### Source material

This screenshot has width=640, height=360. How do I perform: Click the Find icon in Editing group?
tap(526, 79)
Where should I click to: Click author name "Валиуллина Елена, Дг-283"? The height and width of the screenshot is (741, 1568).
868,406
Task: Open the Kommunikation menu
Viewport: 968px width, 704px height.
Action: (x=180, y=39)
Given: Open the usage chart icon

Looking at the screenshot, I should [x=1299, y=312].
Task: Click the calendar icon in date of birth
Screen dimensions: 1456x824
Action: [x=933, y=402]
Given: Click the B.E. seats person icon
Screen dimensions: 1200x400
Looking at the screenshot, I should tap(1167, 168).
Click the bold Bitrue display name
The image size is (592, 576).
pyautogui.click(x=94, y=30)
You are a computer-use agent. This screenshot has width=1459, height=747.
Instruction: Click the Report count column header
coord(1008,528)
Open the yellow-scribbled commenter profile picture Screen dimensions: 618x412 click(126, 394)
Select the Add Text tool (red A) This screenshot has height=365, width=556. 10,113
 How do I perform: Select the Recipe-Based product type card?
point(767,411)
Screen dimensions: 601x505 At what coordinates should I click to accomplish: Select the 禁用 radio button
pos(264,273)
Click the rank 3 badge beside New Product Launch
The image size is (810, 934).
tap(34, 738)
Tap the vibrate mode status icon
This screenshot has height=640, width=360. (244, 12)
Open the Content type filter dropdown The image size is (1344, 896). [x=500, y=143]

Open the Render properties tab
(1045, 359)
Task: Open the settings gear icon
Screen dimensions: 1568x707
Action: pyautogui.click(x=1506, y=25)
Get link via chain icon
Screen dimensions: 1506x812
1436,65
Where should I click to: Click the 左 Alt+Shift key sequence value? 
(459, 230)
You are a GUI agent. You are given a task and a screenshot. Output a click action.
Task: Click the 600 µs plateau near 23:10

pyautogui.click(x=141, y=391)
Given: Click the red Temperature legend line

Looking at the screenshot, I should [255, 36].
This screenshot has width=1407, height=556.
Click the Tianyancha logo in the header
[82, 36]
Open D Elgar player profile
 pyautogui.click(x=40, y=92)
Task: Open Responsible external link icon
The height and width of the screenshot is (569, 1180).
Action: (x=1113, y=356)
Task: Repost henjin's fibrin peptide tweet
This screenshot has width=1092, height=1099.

### Your assignment
Copy out the data in full, exactly.

### Your solution
This screenshot has width=640, height=360. How do I perform: Click the Find icon in Editing group?
tap(526, 79)
Where should I click to: Click author name "Валиуллина Елена, Дг-283"? The height and width of the screenshot is (741, 1568).
868,406
Task: Open the Kommunikation menu
Viewport: 968px width, 704px height.
Action: (x=180, y=39)
Given: Open the usage chart icon

Looking at the screenshot, I should [x=1299, y=312].
Task: Click the calendar icon in date of birth
Screen dimensions: 1456x824
Action: [x=933, y=402]
Given: Click the B.E. seats person icon
Screen dimensions: 1200x400
Looking at the screenshot, I should tap(1167, 168).
Click the bold Bitrue display name
The image size is (592, 576).
pyautogui.click(x=94, y=30)
You are a computer-use agent. This screenshot has width=1459, height=747.
Instruction: Click the Report count column header
coord(1008,528)
Open the yellow-scribbled commenter profile picture Screen dimensions: 618x412 click(126, 394)
Select the Add Text tool (red A) This screenshot has height=365, width=556. 10,113
 How do I perform: Select the Recipe-Based product type card?
point(767,411)
Screen dimensions: 601x505 At what coordinates should I click to accomplish: Select the 禁用 radio button
pos(264,273)
Click the rank 3 badge beside New Product Launch
The image size is (810, 934).
tap(34, 738)
Tap the vibrate mode status icon
This screenshot has height=640, width=360. (244, 12)
Open the Content type filter dropdown The image size is (1344, 896). [x=500, y=143]

Open the Render properties tab
(1045, 359)
Task: Open the settings gear icon
Screen dimensions: 1568x707
Action: pyautogui.click(x=1506, y=25)
Get link via chain icon
Screen dimensions: 1506x812
1436,65
Where should I click to: Click the 左 Alt+Shift key sequence value? 
(459, 230)
You are a GUI agent. You are given a task and a screenshot. Output a click action.
Task: Click the 600 µs plateau near 23:10

pyautogui.click(x=141, y=391)
Given: Click the red Temperature legend line

Looking at the screenshot, I should [255, 36].
This screenshot has width=1407, height=556.
Click the Tianyancha logo in the header
[82, 36]
Open D Elgar player profile
 pyautogui.click(x=40, y=92)
Task: Open Responsible external link icon
The height and width of the screenshot is (569, 1180).
Action: (x=1113, y=356)
Task: Repost henjin's fibrin peptide tweet
This screenshot has width=1092, height=1099.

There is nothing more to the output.